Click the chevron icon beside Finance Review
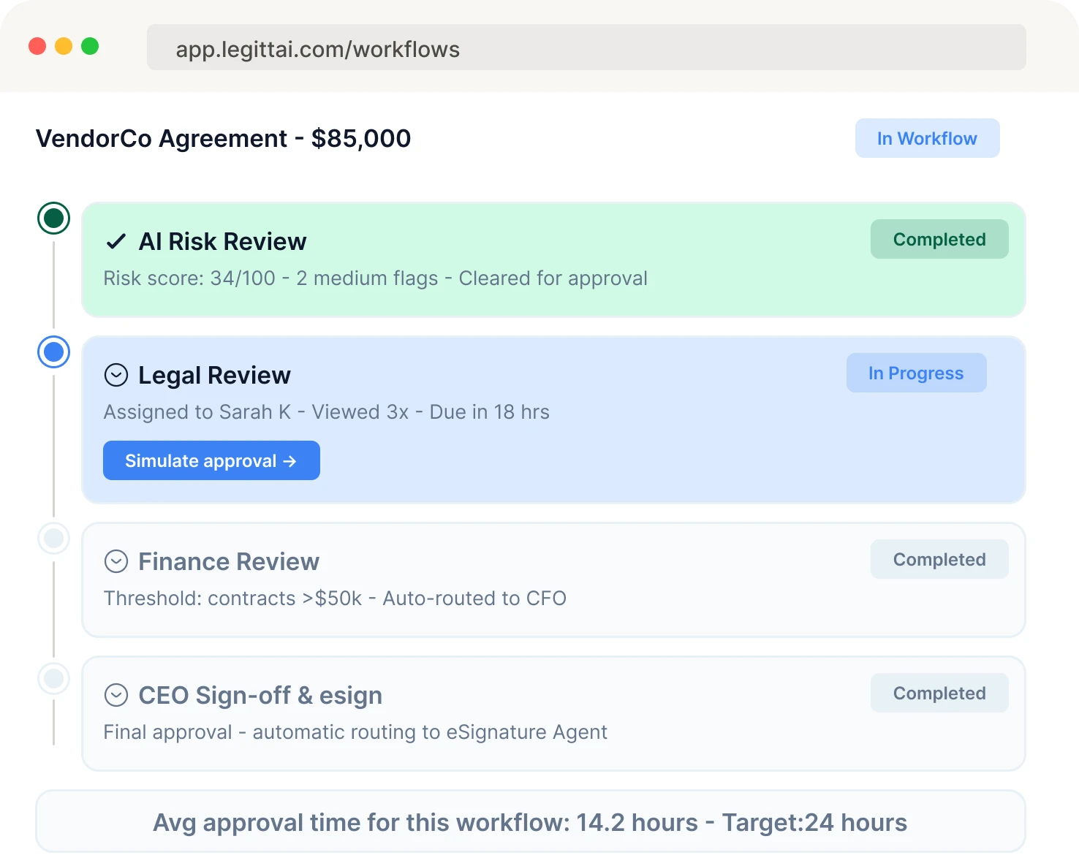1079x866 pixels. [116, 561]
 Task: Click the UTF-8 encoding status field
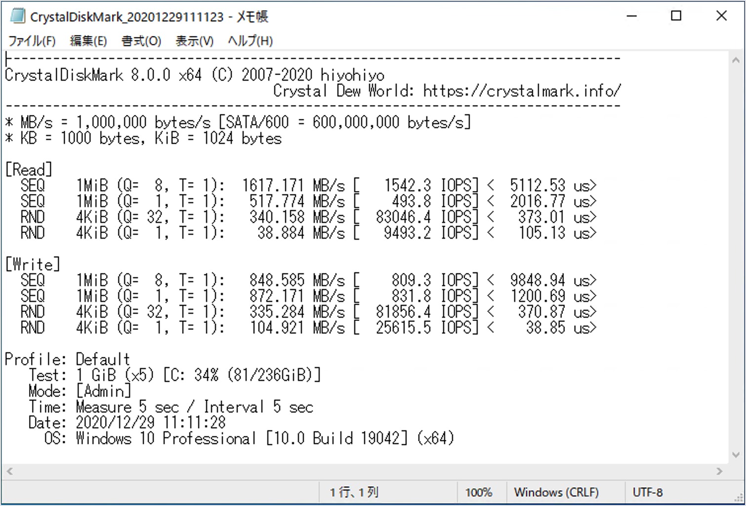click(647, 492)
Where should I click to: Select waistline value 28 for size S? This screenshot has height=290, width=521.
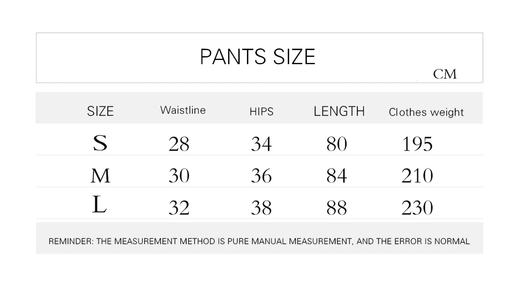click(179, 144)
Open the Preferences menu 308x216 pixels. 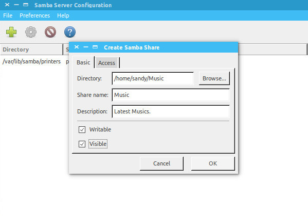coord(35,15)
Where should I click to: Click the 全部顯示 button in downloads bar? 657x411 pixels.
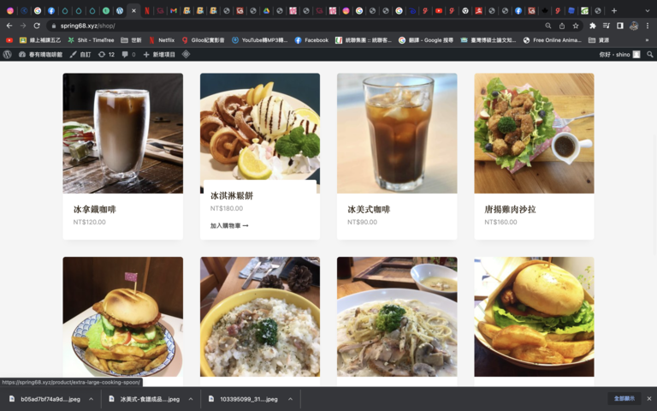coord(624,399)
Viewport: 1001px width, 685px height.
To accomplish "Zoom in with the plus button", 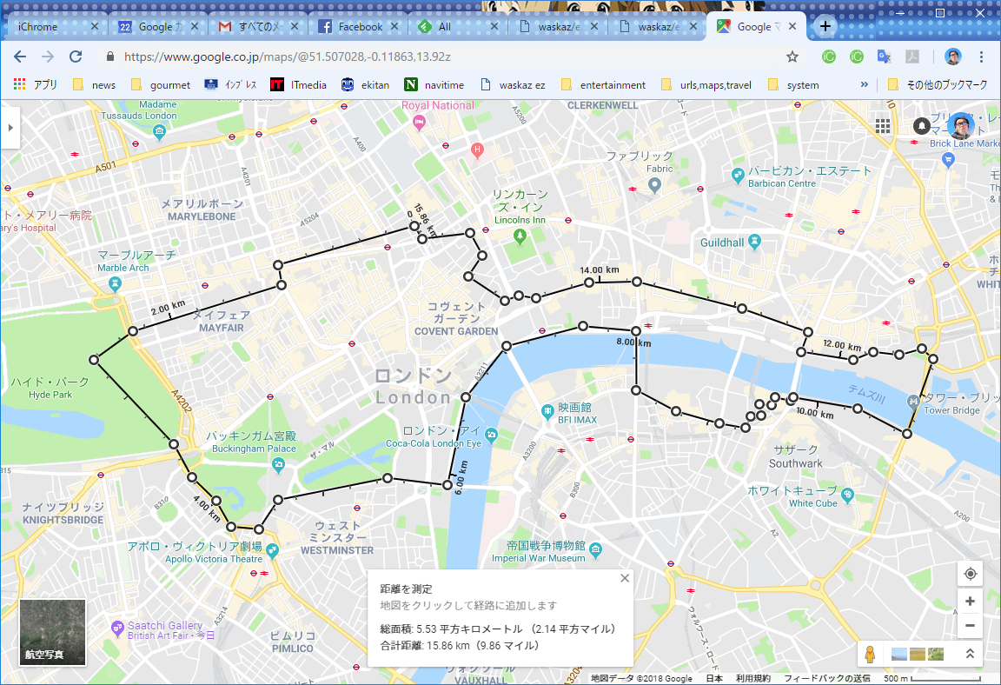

◆ PROBLEM TO WORK ON:
Lines from the one containing "Viewport: 1001px width, 685px height." through the end of the listing, both included, are to be restated exactly, and pictures are to be left out.

◆ EXERCISE RESPONSE:
Viewport: 1001px width, 685px height.
To accomplish "Zoom in with the plus button", 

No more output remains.